Simulated Microgravity Disrupts Cytoskeleton Organization and Increases Apoptosis of Rat Neural Crest Stem Cells Via Upregulating CXCR4 Expression and RhoA-ROCK1-p38 MAPK-p53 Signaling

Neural crest stem cells (NCSCs) are a population of multipotent stem cells that are distributed broadly in many tissues and organs and are capable of differentiating into a variety of cell types that are dispersed throughout three germ layers. We are interested in studying the effects of simulated microgravity on the survival and self-renewal of NCSCs. NCSCs extracted from the hair follicle bulge region of the rat whisker pad were cultured in vitro, respectively, in a 2D adherent environment and a 3D suspension environment using the rotatory cell culture system (RCCS) to simulate microgravity. We found that rat NCSCs (rNCSCs) cultured in the RCCS for 24 h showed disrupted organization of filamentous actin, increased globular actin level, formation of plasma membrane blebbing and neurite-like artifact, as well as decreased levels of cortactin and vimentin. Interestingly, ∼70% of RCCS-cultured rNCSCs co-expressed cleaved (active) caspase-3 and neuronal markers microtubule-associated protein 2 (MAP2) and Tuj1 instead of NCSC markers, suggesting stress-induced formation of neurite-like artifact in rNCSCs. In addition, rNCSCs showed increased C-X-C chemokine receptor 4 ( CXCR4 ) expression, RhoA GTPase activation, Rho-associated kinase 1 (ROCK1) and p38 mitogen-activated protein kinase (MAPK) phosphorylation, and p53 expression in the nucleus.

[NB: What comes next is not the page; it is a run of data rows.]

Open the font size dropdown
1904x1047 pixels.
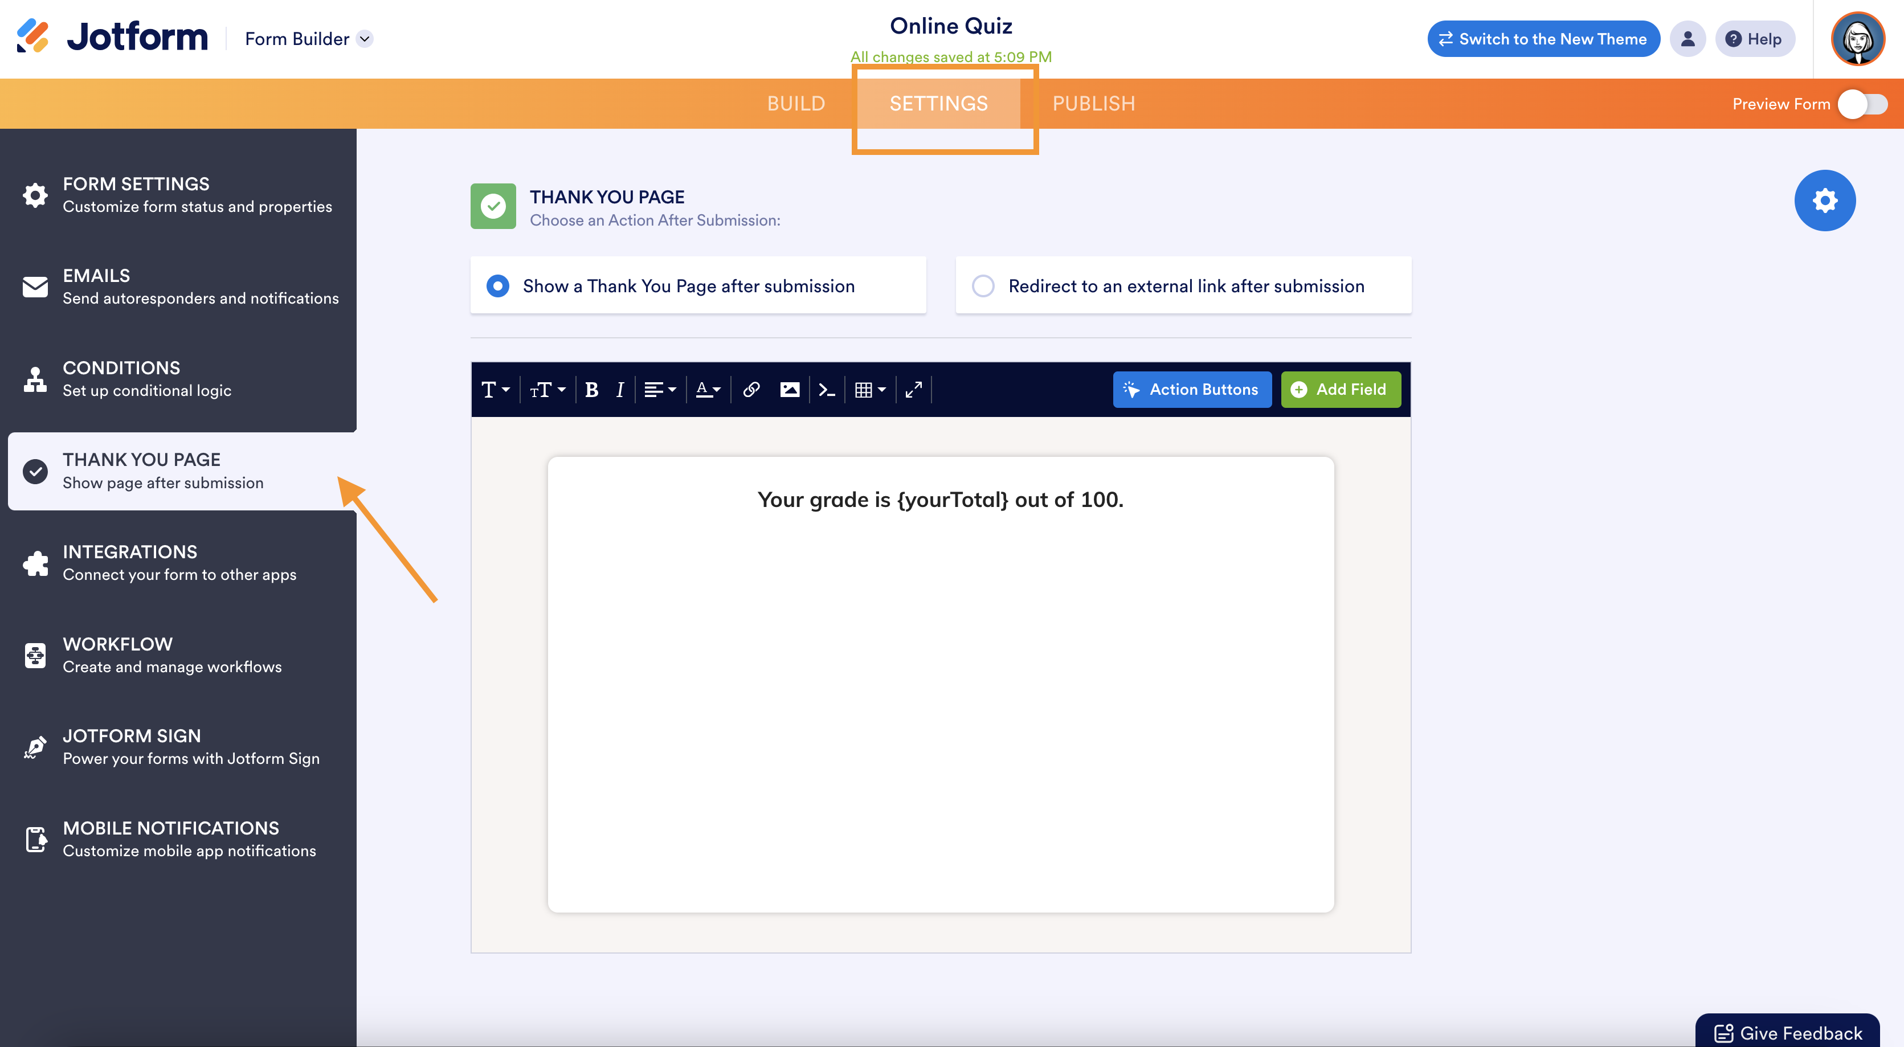click(548, 389)
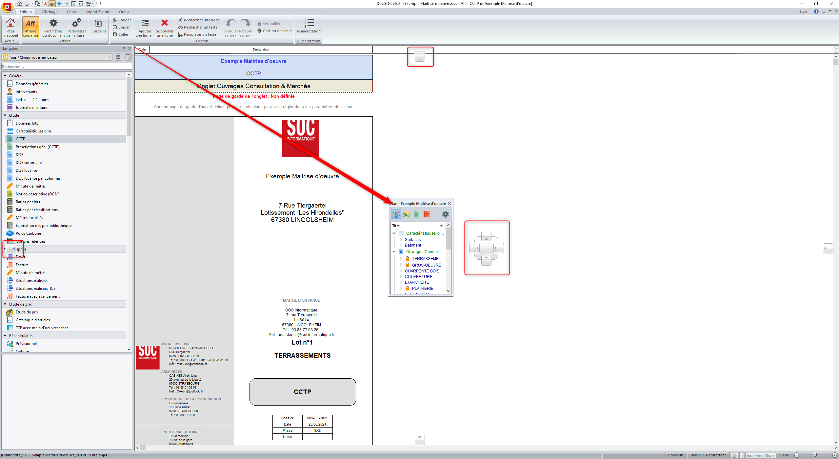Switch to the Affichage ribbon tab
Image resolution: width=839 pixels, height=459 pixels.
(x=49, y=12)
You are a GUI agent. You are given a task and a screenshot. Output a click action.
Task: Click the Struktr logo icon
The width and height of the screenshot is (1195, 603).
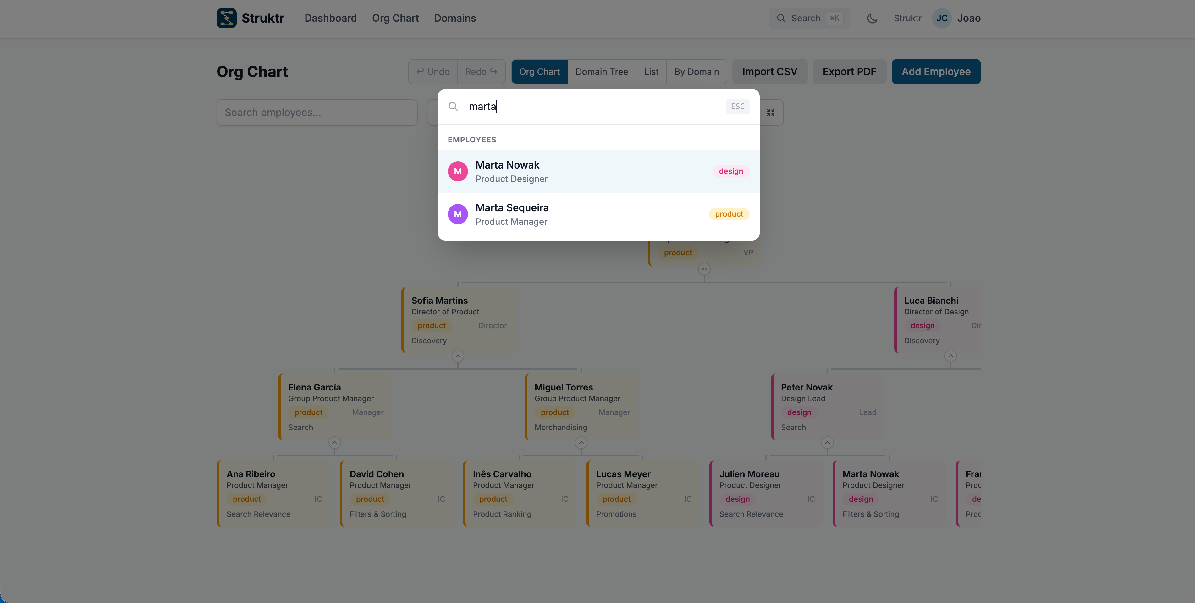pyautogui.click(x=227, y=18)
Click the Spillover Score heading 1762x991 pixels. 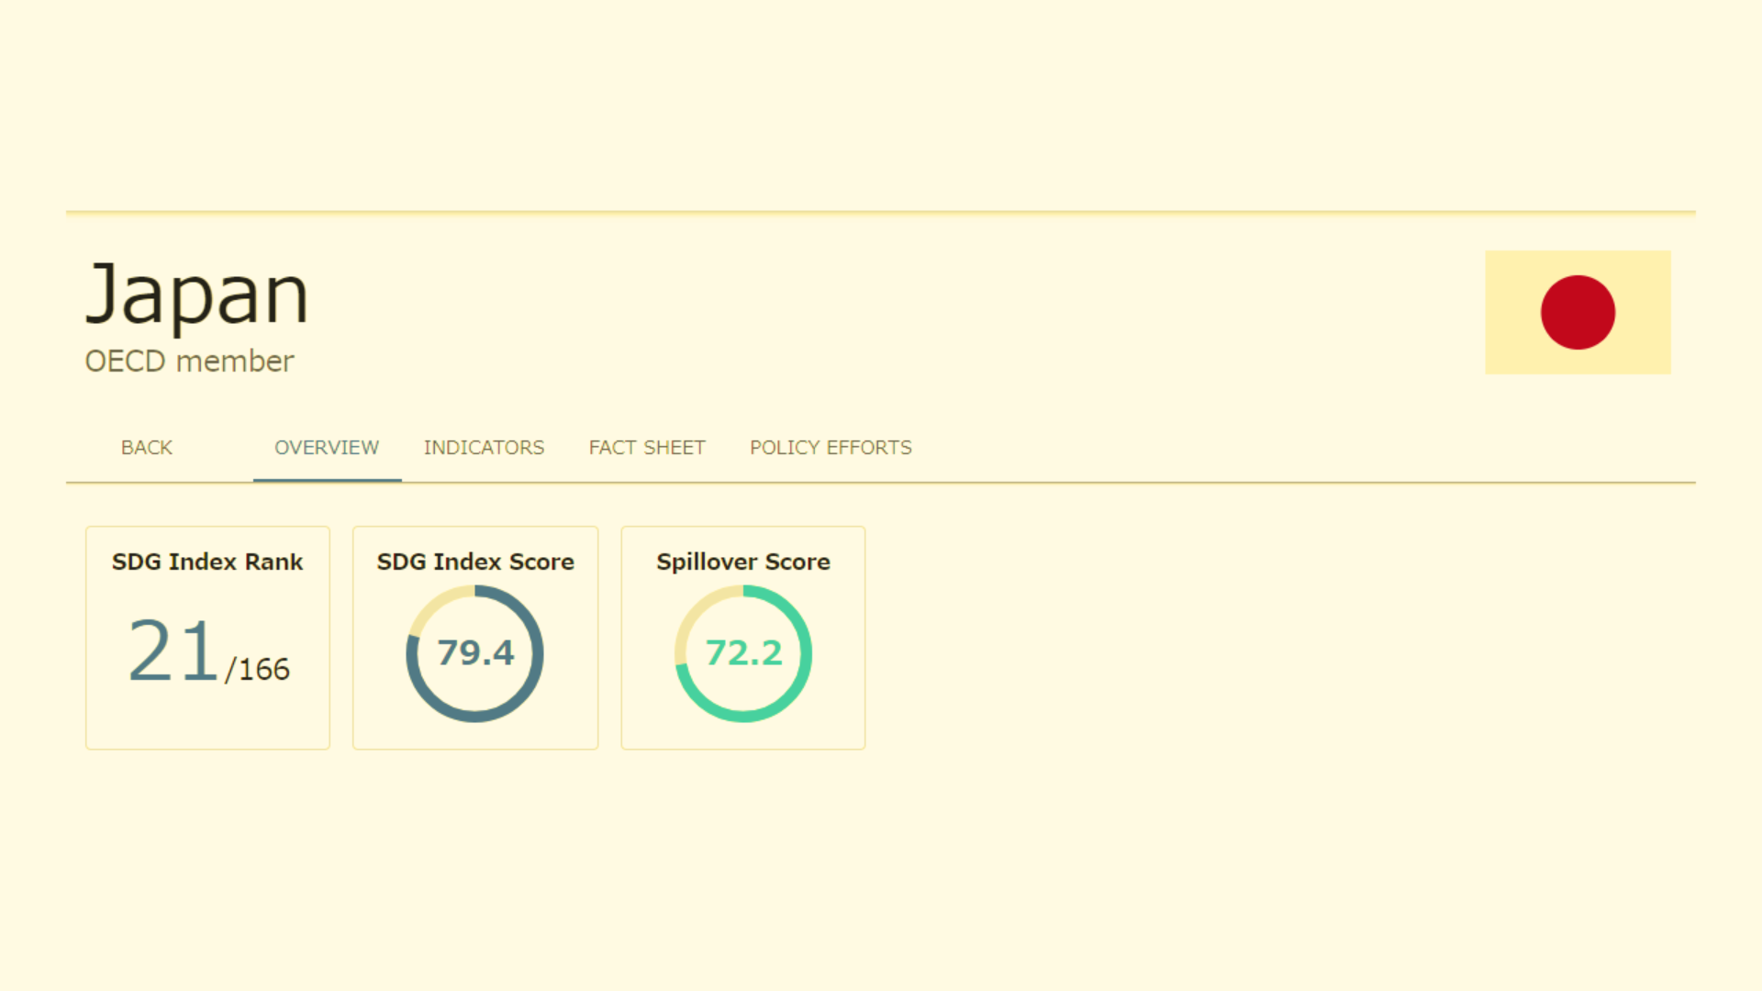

Incubation of rNCSCs with the G α protein inhibitor pertussis toxin or CXCR4 siRNA during RCCS-culturing prevented cytoskeleton disorganization and plasma membrane blebbing, and it suppressed apoptosis of rNCSCs. Taken together, we demonstrate for the first time that simulated microgravity disrupts cytoskeleton organization and increases apoptosis of rNCSCs via upregulating CXCR4 expression and the RhoA-ROCK1-p38 MAPK-p53 signaling pathway.